Collected data entries:
____________________
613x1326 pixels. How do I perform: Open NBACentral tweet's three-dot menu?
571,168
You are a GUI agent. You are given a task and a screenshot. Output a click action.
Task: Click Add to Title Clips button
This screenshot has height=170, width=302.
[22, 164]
____________________
**Your objective**
Every entry is to be restated word for word.

**Answer to the problem**
613x1326 pixels. How do I perform: Open NBACentral tweet's three-dot menu?
571,168
You are a GUI agent. You are given a task and a screenshot. Output a click action.
Task: Click Add to Title Clips button
This screenshot has height=170, width=302.
[22, 164]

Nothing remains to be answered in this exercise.